I also wanted to know if I was correctly interpreting the UNKNOWN value. After reading your comments I think it is now clear to me. The UNKNOWN value represents the % of input reads that could not be mapped to the gene database. That is correct right?
If that’s in fact correct, I now have another question. I’m running Metaphlan3 with the
--samout tag to get a SAM file as output too. The resulting abundance file shows the following:
#/usr/local/bin/metaphlan /batchx/input/file0/ERR1293537.fq.gz --input_type fastq --bowtie2out /batchx/output/metaphlan3/ERR1293537.all-kingdoms.bowtie2.bz2 --samout /batchx/kronaTmp//ERR1293537.all-kingdoms.sam --biom /batchx/output/metaphlan3/ERR1293537.all-kingdoms.biom -t rel_ab --bowtie2db /batchx/mpa_v30_CHOCOPhlAn_201901 --unknown_estimation --stat_q 0.2 --perc_nonzero 0.33 --min_mapq_val 5 --read_min_len 50 --add_viruses --sample_id ERR1293537 -o /batchx/output/metaphlan3/ERR1293537.all-kingdoms.txt --nproc 10
#clade_name NCBI_tax_id relative_abundance additional_species
UNKNOWN -1 63.74387
k__Bacteria 2 36.22163950842033
k__Viruses 10239 0.034494085501256995
Meaning that ~36% of the reads were mapped while ~64% were classified as UNKNOWN since they could not be mapped.
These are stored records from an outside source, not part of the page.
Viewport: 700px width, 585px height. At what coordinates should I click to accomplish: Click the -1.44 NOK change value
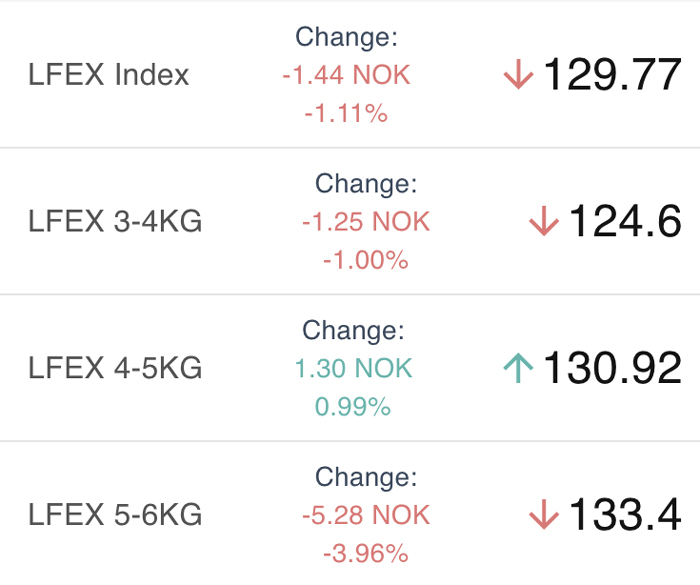(346, 75)
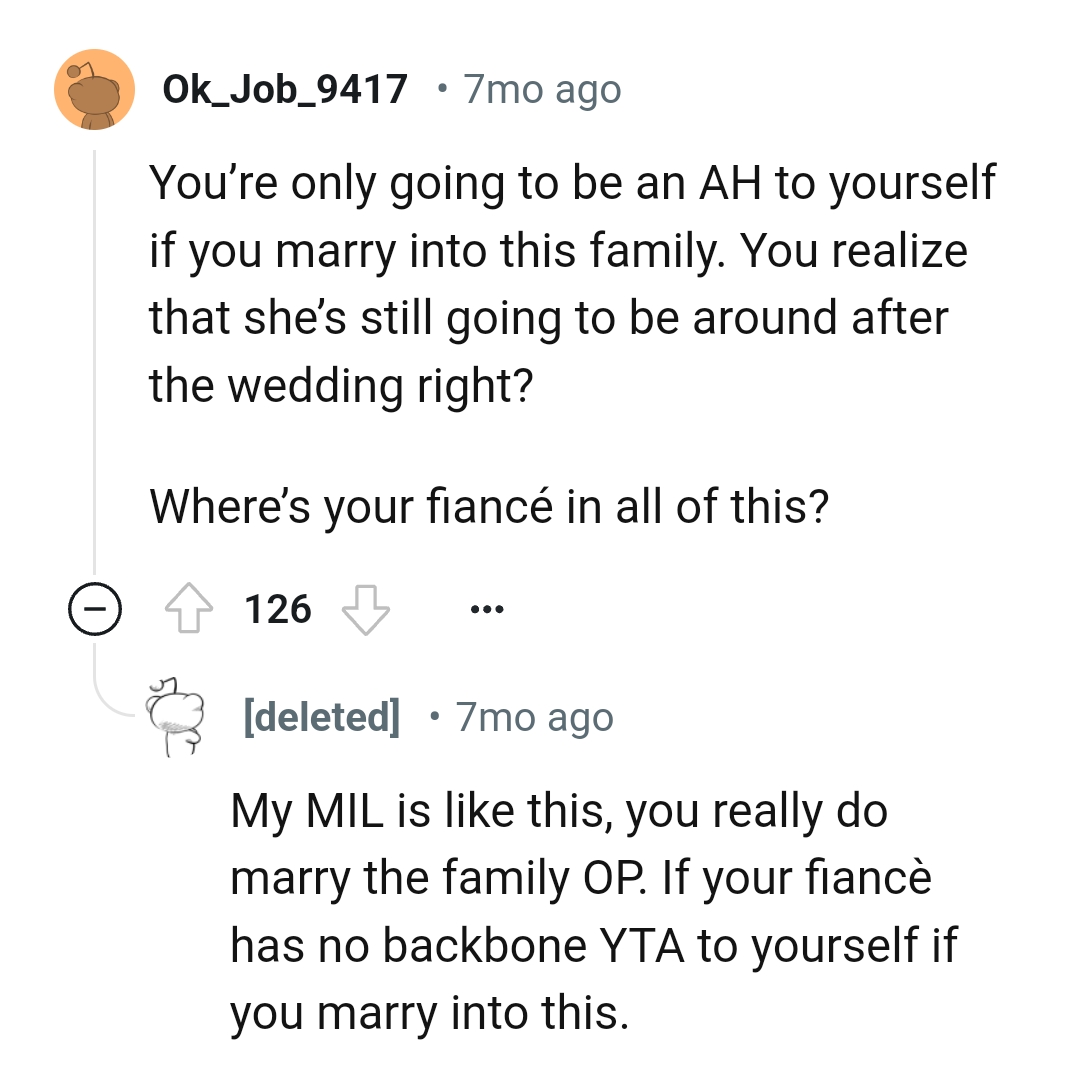The image size is (1079, 1073).
Task: Click the 7mo ago timestamp on the top comment
Action: [x=541, y=88]
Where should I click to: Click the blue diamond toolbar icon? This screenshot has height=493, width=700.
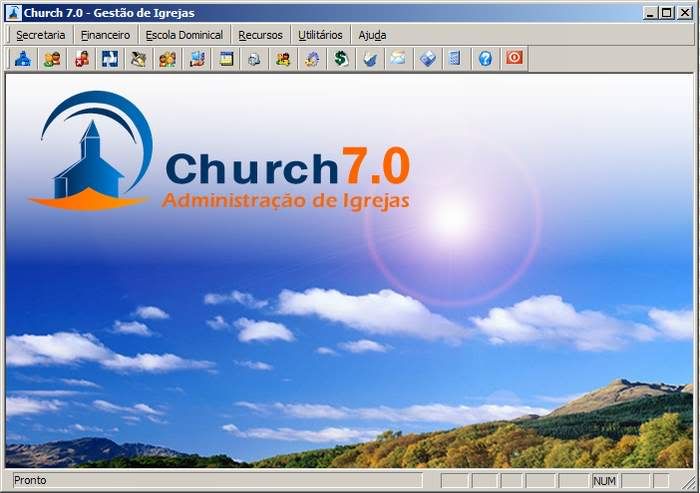pos(427,59)

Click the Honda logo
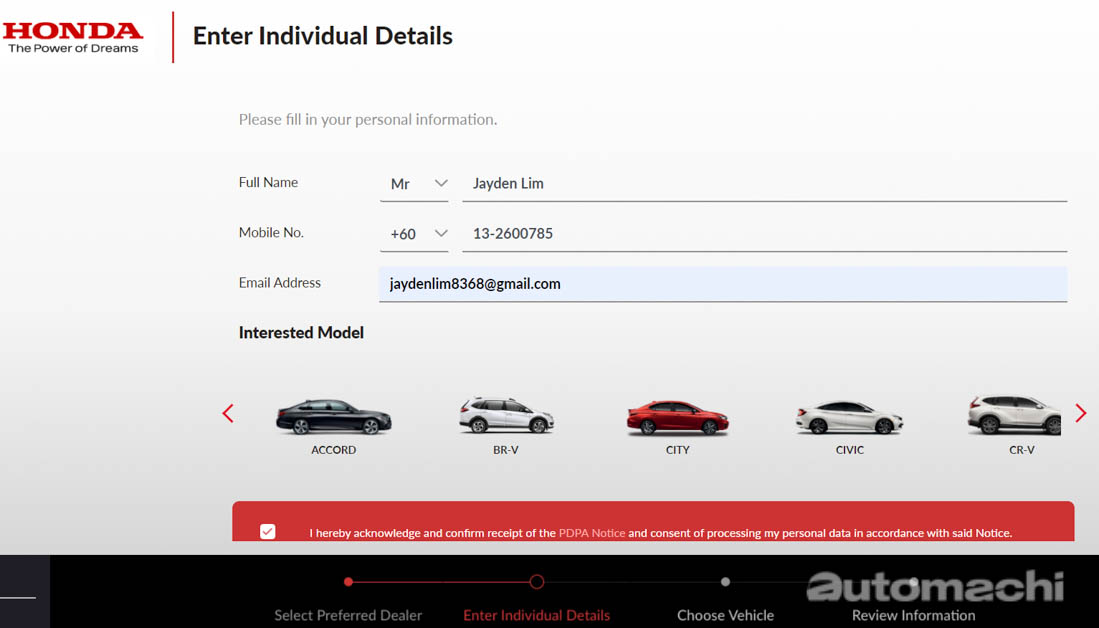tap(72, 35)
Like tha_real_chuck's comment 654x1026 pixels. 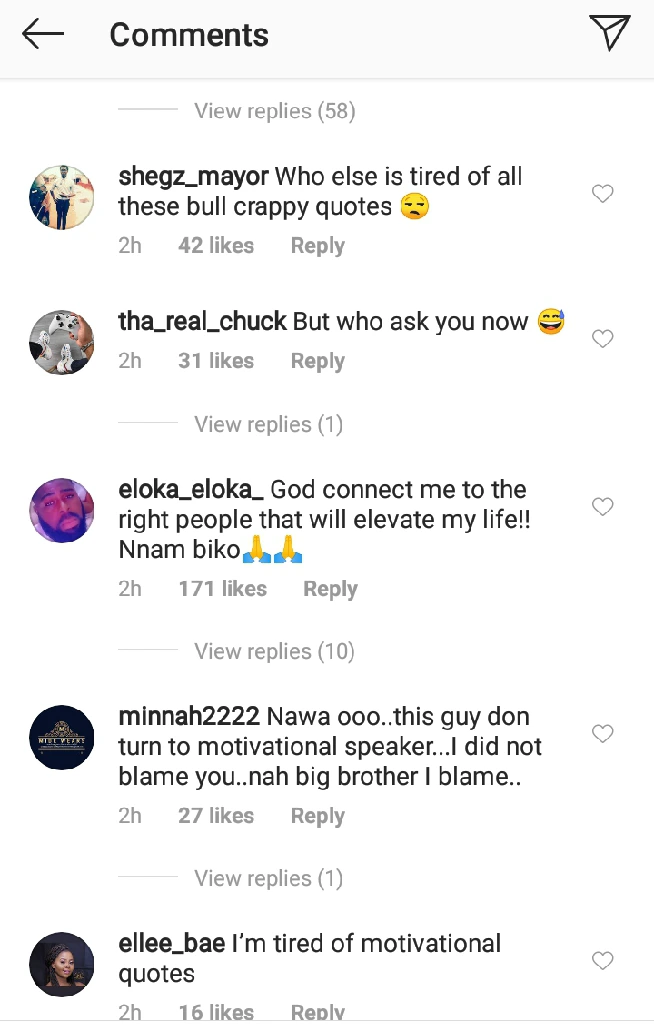[602, 339]
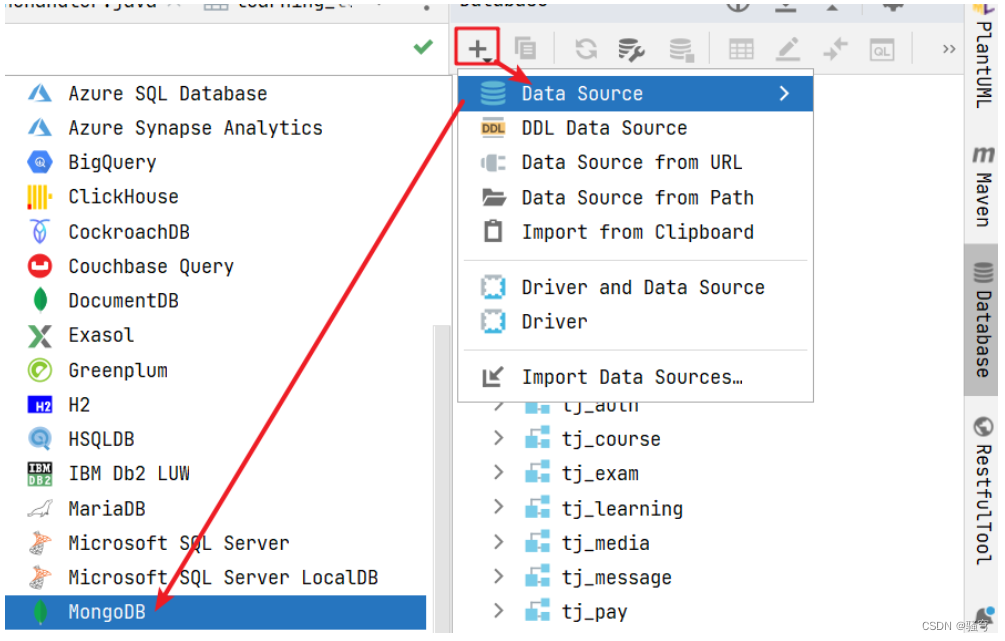The width and height of the screenshot is (1005, 641).
Task: Click the database list scrollbar
Action: click(442, 479)
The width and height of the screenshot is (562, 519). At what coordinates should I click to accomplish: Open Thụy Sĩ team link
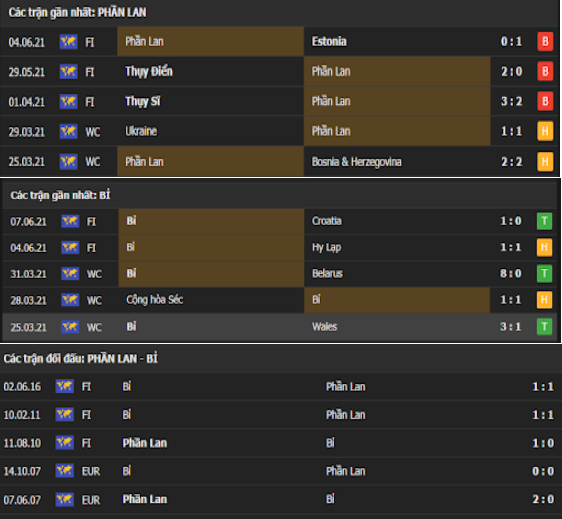point(143,101)
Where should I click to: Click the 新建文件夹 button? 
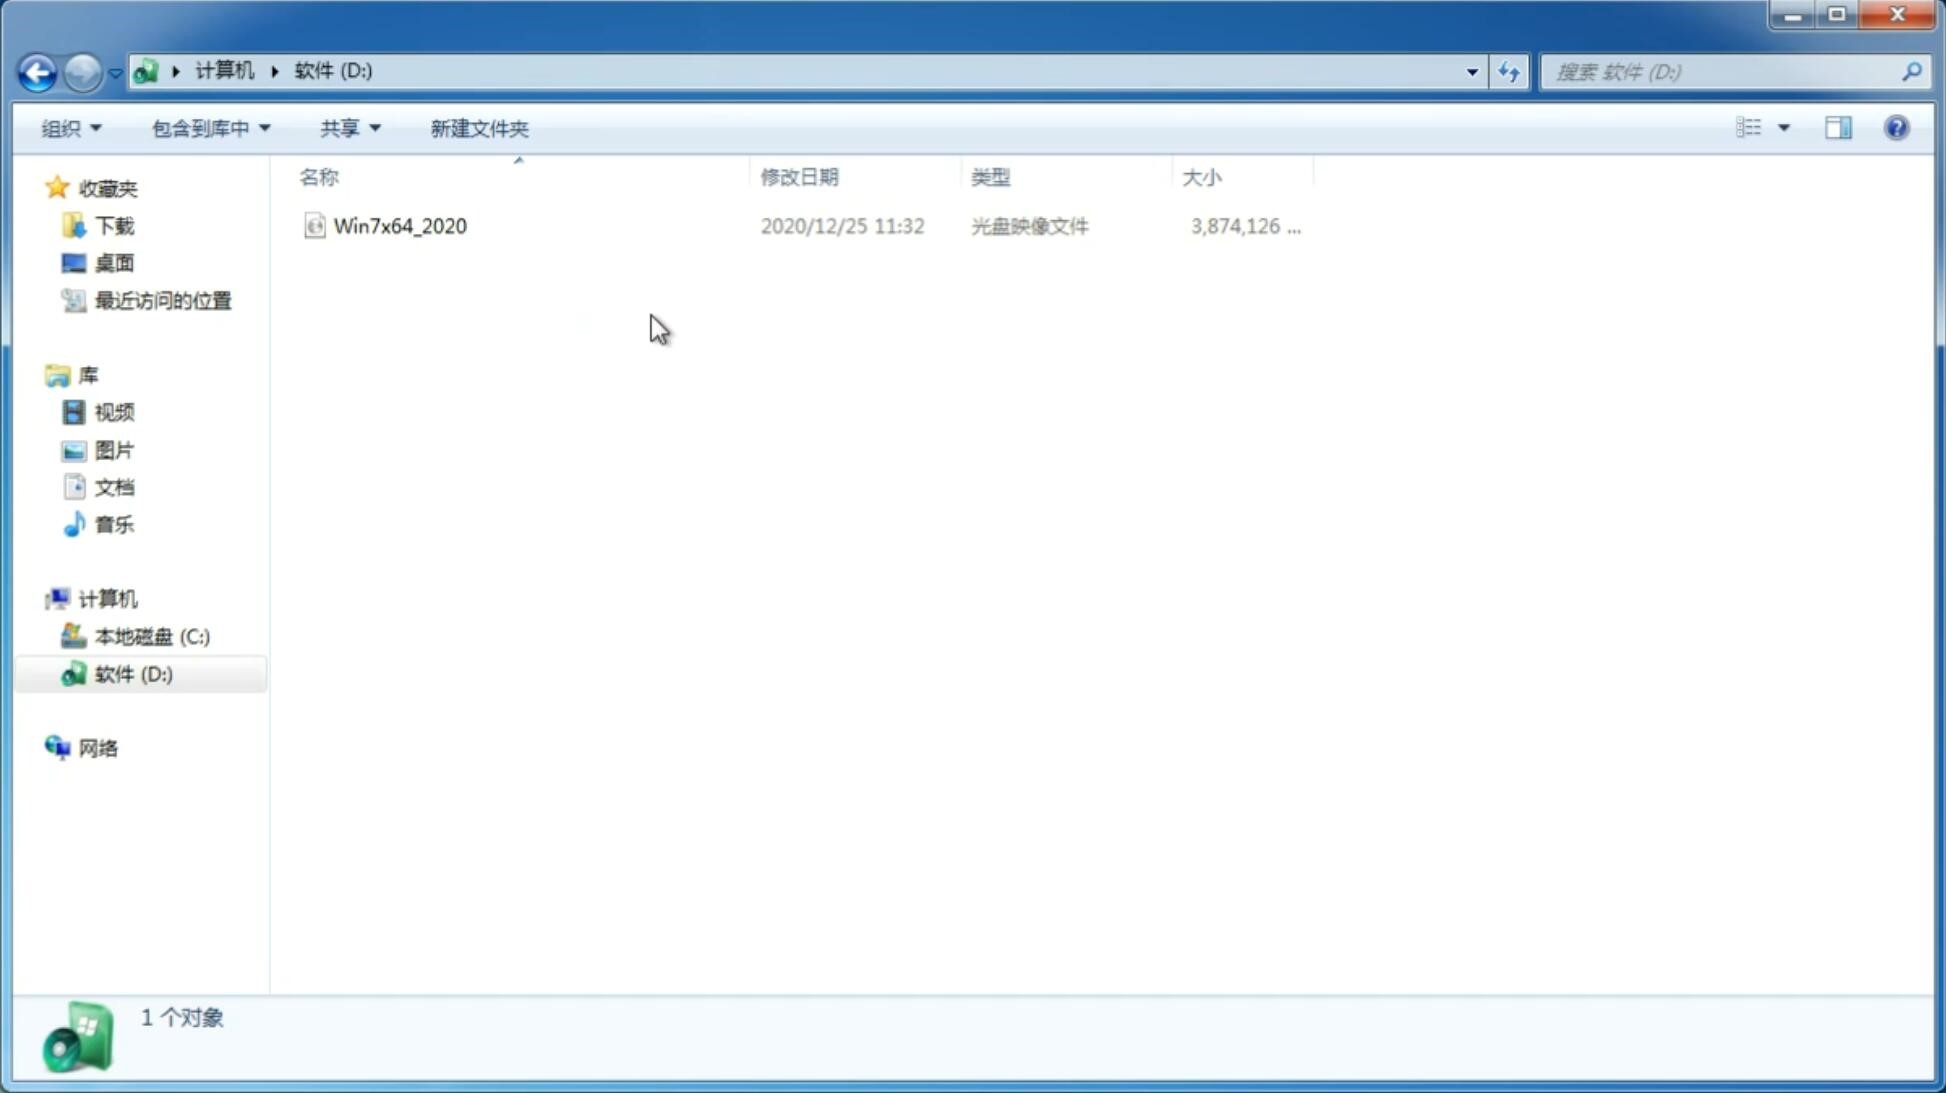tap(478, 127)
Everything is fine at this point. However if I count the number of reads in the SAM file there are only around 5% of the original input reads, far from that 36% of mapped read.
So my question is why such big difference? What happened to the rest of mapped reads? Is that the SAM only keep those reads that meet all the filtering criteria like mapping quality etc?